Bay Area VR Artists Going Behind the Oculus
Gray Area Incubator artists and Incubator program highlighted in San Francisco Magazine
Written by: Graham Hacia
A white ring dilates through a plane of pixels against a black backdrop, sending us tumbling like Alice through the rabbit’s hole. Is it a peyote trip? Nope, just Can Büyükberber’s virtual reality opus Morphogenesis (2016), a leading example of one of San Francisco’s most exciting new artistic trends. Bolstered by incubators like Gray Area Foundation for the Arts, virtual reality appears to be the next frontier in artistic media—one that’s found a willing audience in tech patrons like Google and Facebook, if not yet in fine arts circles. “It’s a very niche market. There aren’t that many people with headsets,” says Lindsay Saunders of the curatorial group Dream Logic. But that may be changing. We spoke to a few of the artists at the vanguard of the movement.
Ray McClure
Two faceless avatars sit across from each other, responding to voice commands with disembodied growls. Says McClure of the work, VVVR (Visual Voice Virtual Reality) (2016), which premiered last year at the Gray Area Festival, “It’s about abstract communication—about finding not meaning but intention.” McClure, head of the VR design firm Dreamboat, is also the mind behind Shadow Theatre (2016), a 35-minute audiovisual piece created for composer Fluorescent Grey
Jeremiah Allen Welch
Welch—CEO of the art and design collective Massiflux—was first lured into the immersive world of VR when he visited selfproclaimed “virtual reality evangelist” Shannon Norrell’s inaugural VR Camp at Burning Man in 2015. Since then, he’s become a digital paint convert. “It has perfect geometry, perfect dimensions, and you don’t see brushstrokes,” he says. Now his favorite artistic challenges are requests from friends and fellow artists.
Chelley Sherman
“I wasn’t sold on VR until I put a headset on,” Sherman says. “You can really explore something other than your own body, your own mind.” These “mind expansive” properties are perfect for Sherman’s surreal meditations on space and mortality, like 2016’s Das Is, in which players are transported to a multiverse through a VR headset.
Can Büyükberber
There’s an almost religious bent to the way Büyükberber describes Morphogenesis, his VR collaboration with sound artist Yagmur Uyanik.

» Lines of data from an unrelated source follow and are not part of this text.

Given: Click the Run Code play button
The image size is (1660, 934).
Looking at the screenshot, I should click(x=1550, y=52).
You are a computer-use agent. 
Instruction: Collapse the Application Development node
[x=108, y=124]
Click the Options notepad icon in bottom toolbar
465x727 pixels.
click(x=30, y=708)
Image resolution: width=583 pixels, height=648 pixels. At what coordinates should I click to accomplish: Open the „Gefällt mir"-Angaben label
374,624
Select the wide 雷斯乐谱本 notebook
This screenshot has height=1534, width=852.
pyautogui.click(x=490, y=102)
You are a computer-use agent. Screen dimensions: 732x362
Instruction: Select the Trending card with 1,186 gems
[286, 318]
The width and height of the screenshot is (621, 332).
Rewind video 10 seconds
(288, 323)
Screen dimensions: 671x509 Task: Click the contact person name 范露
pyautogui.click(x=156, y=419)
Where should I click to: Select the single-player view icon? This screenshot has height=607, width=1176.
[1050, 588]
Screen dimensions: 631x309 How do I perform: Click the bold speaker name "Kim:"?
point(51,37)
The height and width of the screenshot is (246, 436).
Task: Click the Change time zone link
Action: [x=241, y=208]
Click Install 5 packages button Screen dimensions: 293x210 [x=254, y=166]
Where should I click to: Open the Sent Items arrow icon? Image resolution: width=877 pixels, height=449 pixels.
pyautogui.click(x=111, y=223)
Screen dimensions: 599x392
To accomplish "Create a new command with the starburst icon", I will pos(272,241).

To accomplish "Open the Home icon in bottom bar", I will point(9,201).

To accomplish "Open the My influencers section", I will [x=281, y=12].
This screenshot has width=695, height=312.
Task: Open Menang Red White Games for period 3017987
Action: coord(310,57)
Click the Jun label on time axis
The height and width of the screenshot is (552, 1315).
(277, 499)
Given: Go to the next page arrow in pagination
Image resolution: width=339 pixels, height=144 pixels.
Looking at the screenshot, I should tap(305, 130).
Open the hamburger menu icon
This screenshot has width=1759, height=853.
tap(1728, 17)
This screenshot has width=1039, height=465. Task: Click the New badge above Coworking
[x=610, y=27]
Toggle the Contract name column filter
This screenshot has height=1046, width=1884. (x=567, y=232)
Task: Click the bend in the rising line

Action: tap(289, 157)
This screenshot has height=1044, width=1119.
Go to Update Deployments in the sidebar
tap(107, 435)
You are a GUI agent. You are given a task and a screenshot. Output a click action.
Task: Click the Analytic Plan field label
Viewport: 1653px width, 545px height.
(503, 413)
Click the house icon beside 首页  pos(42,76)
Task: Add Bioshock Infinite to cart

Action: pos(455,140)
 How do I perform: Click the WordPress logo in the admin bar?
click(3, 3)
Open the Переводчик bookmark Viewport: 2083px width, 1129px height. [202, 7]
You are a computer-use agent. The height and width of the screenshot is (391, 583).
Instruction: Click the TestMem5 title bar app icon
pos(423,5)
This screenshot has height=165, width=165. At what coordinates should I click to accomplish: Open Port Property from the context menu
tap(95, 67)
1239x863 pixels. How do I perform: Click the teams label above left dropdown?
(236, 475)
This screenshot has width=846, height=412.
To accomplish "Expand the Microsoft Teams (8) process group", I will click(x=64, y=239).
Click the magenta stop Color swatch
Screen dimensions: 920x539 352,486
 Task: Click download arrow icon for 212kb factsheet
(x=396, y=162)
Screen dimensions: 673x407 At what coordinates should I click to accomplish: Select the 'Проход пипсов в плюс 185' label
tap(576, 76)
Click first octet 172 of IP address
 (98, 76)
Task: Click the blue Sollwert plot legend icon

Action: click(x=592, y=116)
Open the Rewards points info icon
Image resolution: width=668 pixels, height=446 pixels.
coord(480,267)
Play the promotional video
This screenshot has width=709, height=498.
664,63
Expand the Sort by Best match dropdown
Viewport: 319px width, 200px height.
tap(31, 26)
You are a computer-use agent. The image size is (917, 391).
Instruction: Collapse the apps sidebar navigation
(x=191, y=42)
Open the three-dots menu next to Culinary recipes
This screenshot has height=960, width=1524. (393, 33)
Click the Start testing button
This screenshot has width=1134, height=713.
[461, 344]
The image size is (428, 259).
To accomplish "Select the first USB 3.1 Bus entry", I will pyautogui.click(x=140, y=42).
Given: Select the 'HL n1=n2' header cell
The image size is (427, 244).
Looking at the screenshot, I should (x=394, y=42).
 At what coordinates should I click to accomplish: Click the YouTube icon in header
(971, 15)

In biology, its title refers to how an organism takes shape through embryonic processes, but in Büyükberber’s domeprojected audiovisual mind trip, “it’s about striving to find a core pattern throughout our whole existence,” he says. “Not just in physical planes, but in mental and spiritual planes.” Though these geometric designs are clearly artificial, they feel somehow organic.
Mateusz Marpi Marcinowski
The next step in VR is going social, says Marpi, as he’s known. A new-media artist at Obscura Digital and author of Mass Migrations (2016), in which players can paint fractal sculptures in an imagined sky, Marpi assigns viewers virtual, nonhuman avatars to explore how appearances shape behavior. “When I’m in VR, I want to do something I can’t do in real life,” he says. “I’ve already been a human. Can I be something else?”